(Task data begins)

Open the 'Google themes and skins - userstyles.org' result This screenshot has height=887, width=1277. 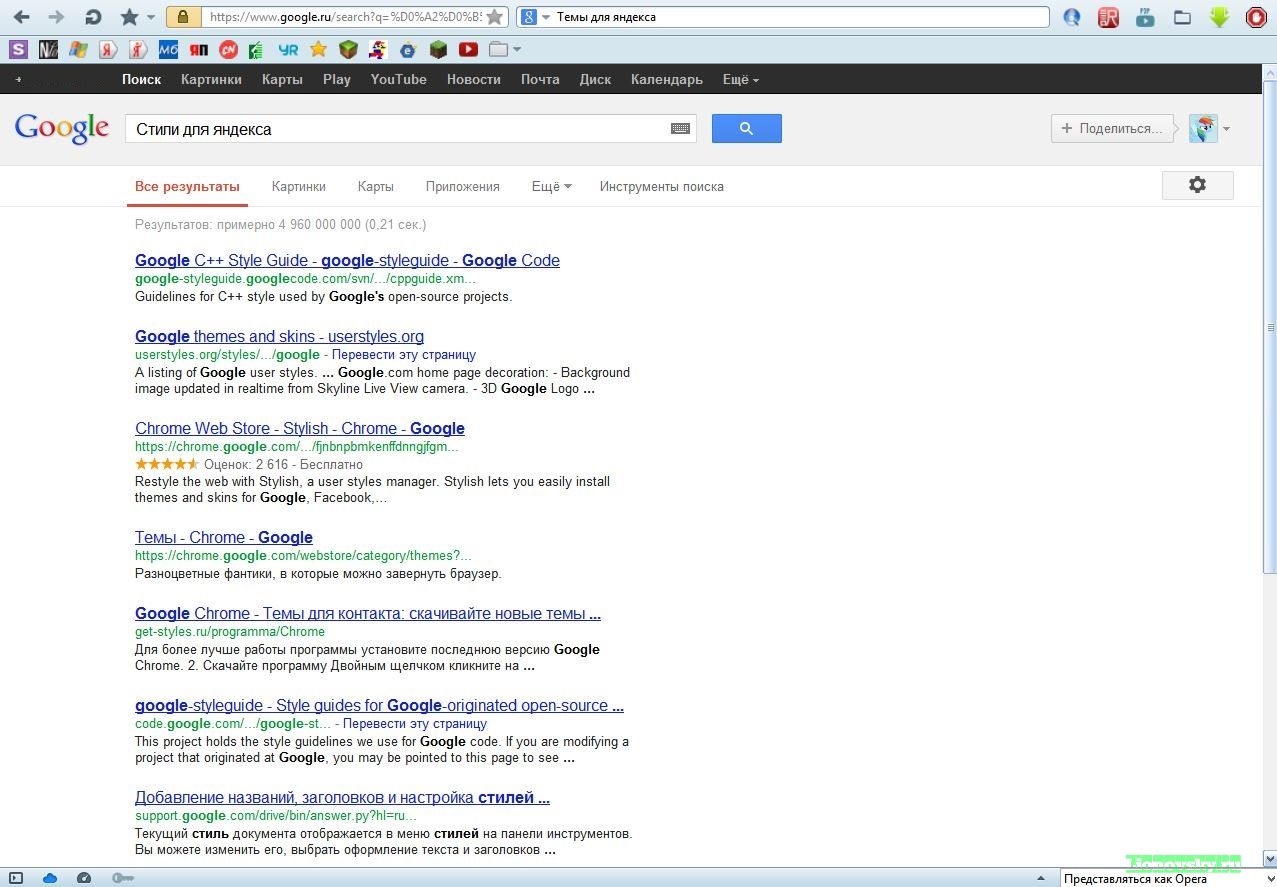[x=279, y=336]
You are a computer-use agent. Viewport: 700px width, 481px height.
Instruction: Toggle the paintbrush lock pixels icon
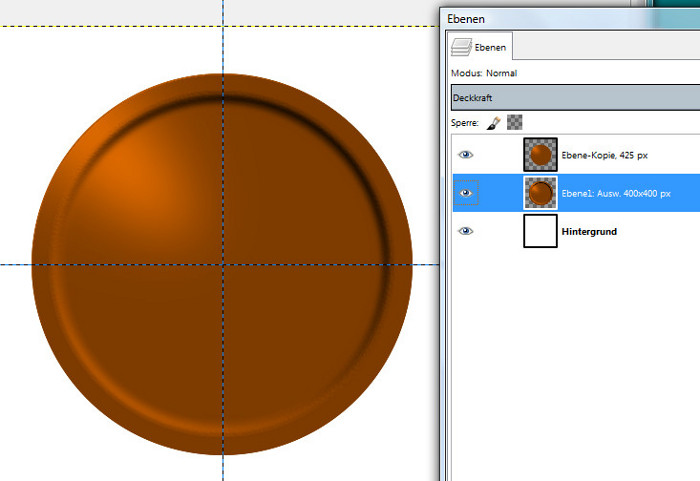494,123
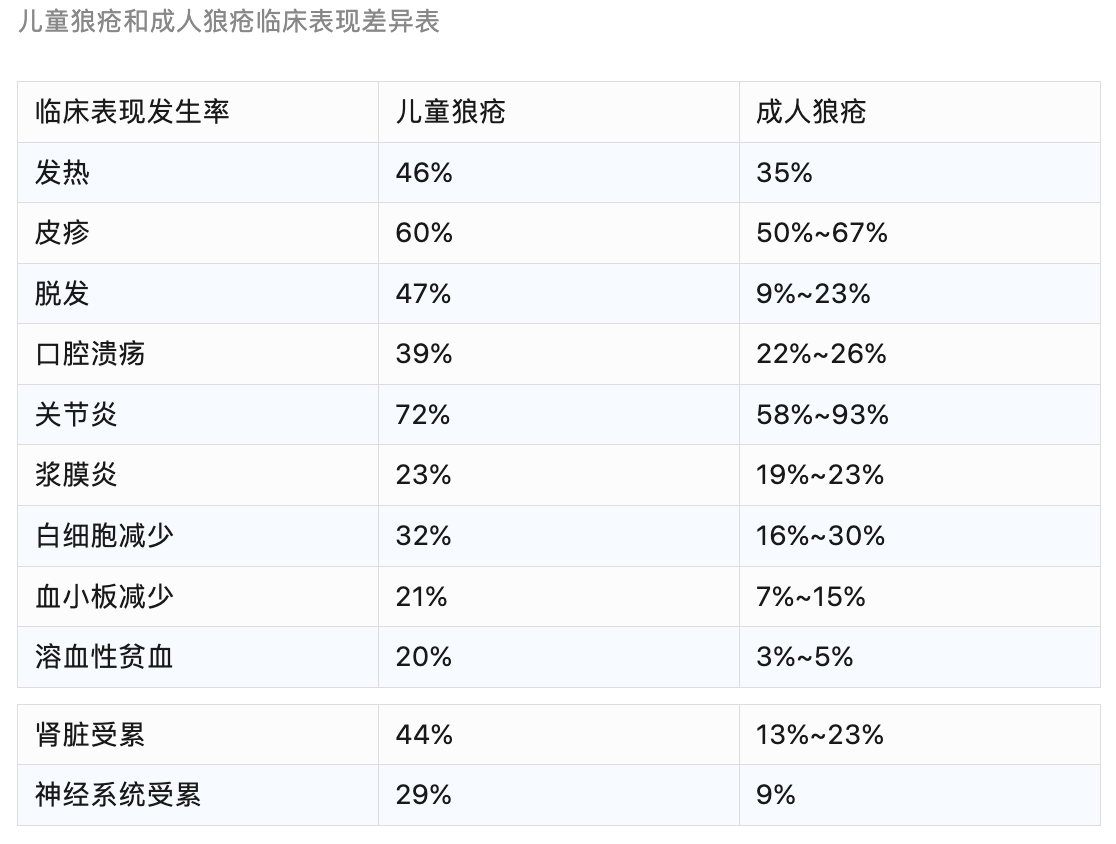Click the 白细胞减少 row label
Viewport: 1116px width, 844px height.
point(104,535)
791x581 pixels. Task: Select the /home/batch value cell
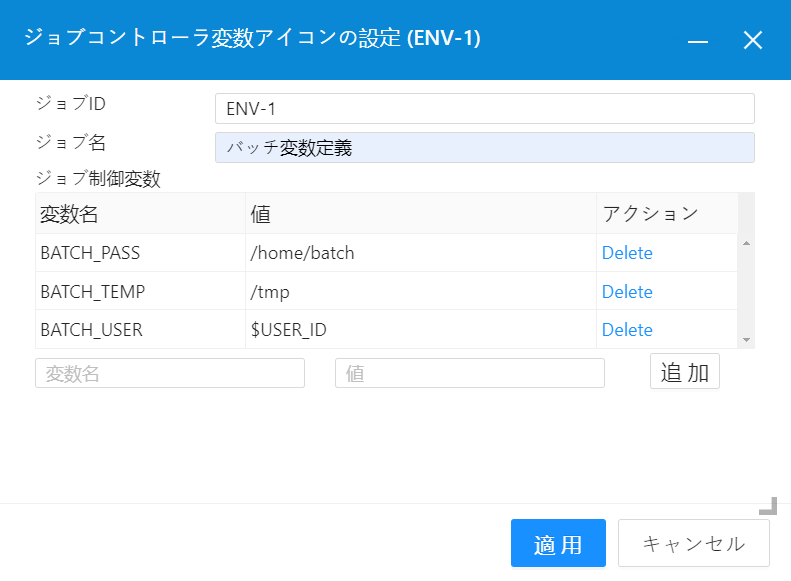pyautogui.click(x=420, y=253)
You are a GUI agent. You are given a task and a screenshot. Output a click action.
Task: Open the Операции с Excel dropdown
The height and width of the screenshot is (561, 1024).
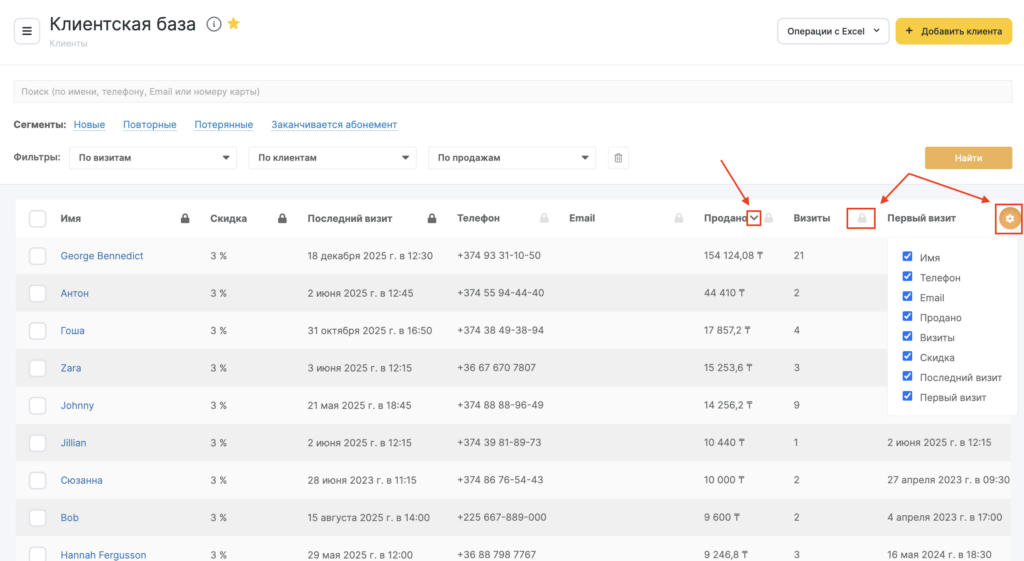[x=832, y=31]
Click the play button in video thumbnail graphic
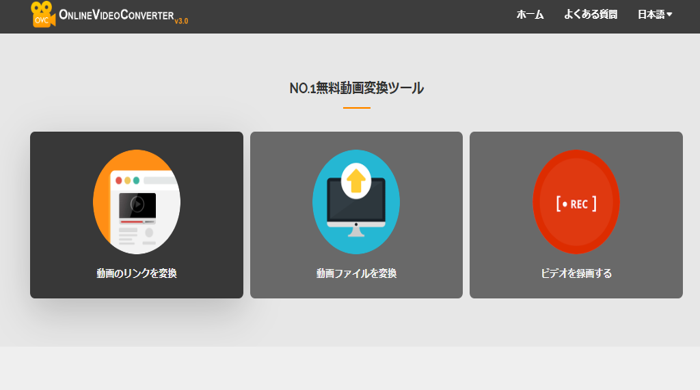The height and width of the screenshot is (390, 700). point(138,205)

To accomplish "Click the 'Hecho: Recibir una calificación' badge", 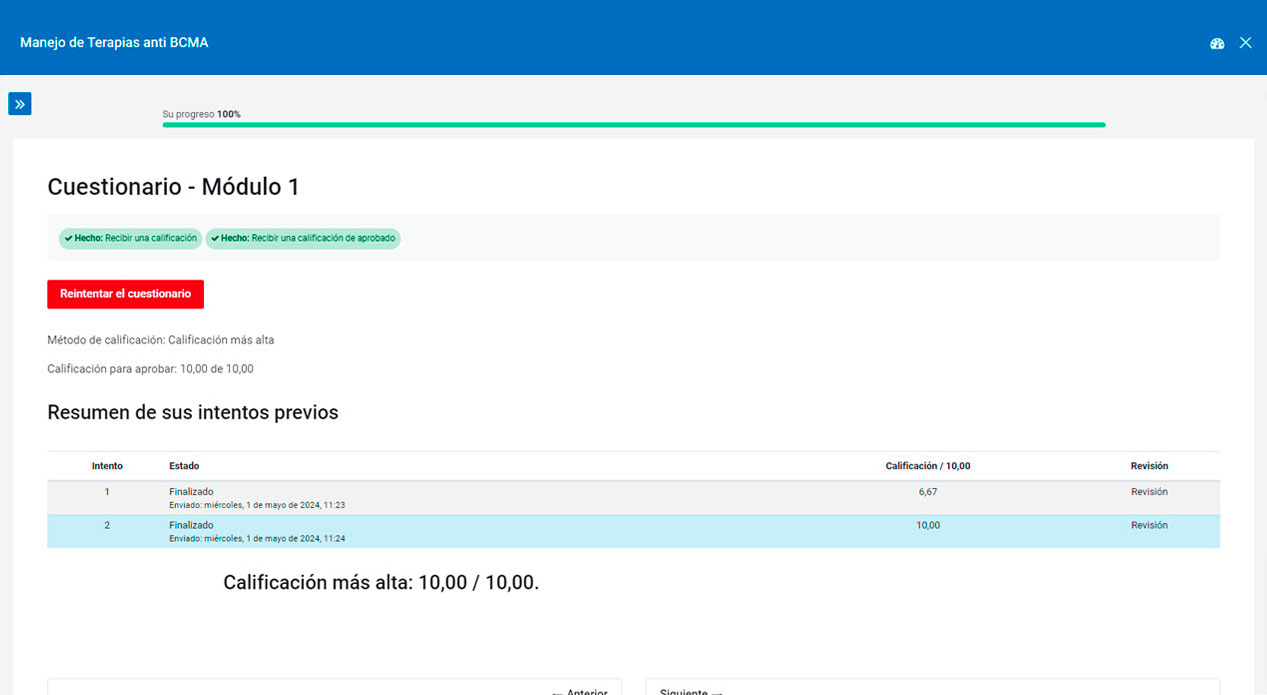I will pos(130,239).
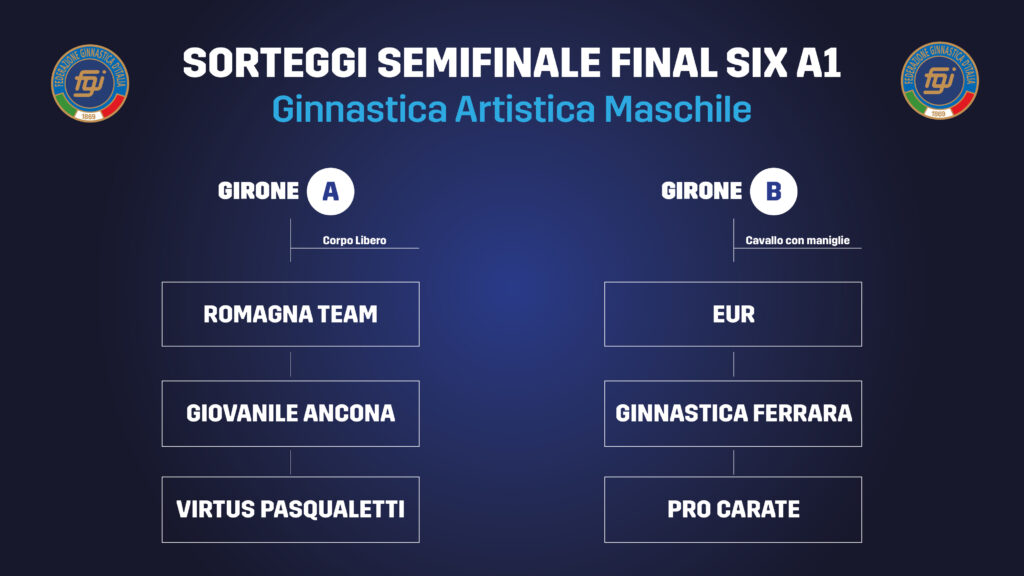Viewport: 1024px width, 576px height.
Task: Click the GIRONE text beside badge A
Action: [258, 191]
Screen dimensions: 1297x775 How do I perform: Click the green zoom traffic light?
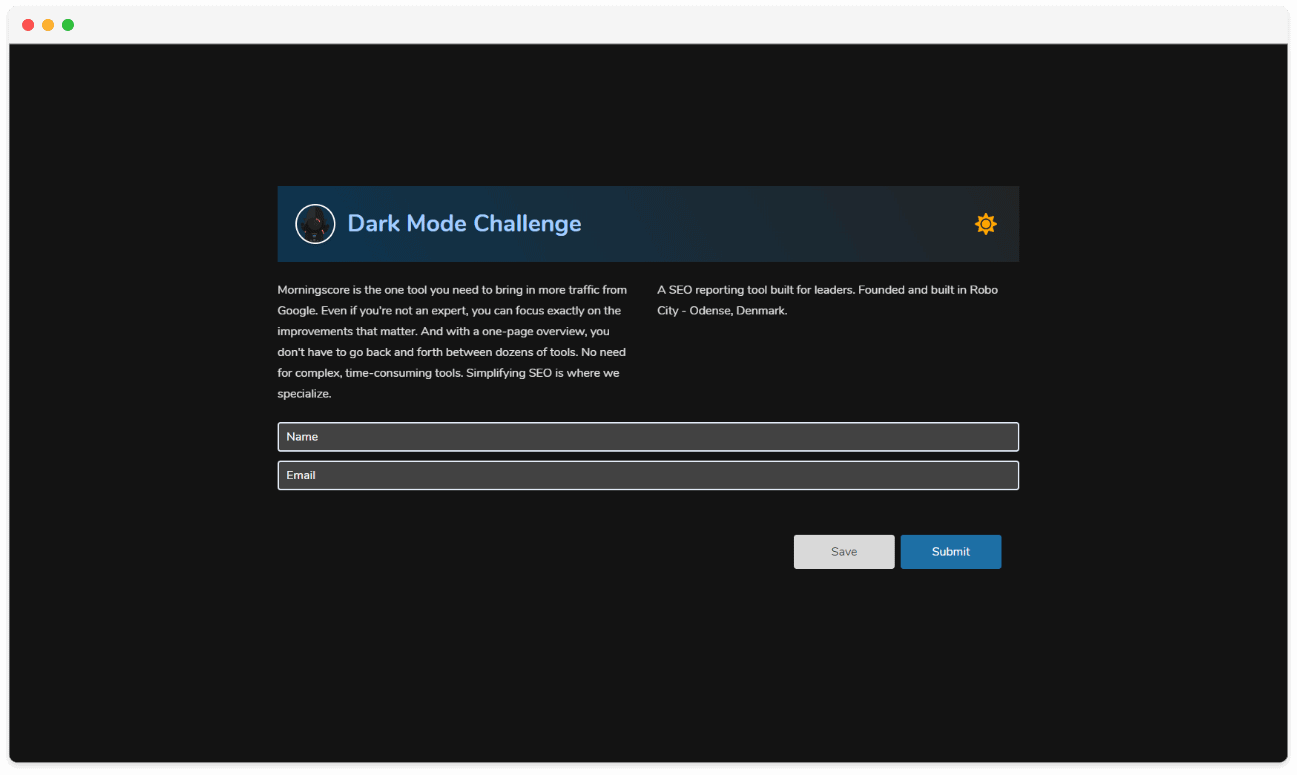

(Task data ends)

- **Instructions to follow**: How many lines of the entries above contain the word "agent"? Give the number alone.

- **Answer to this problem**: 2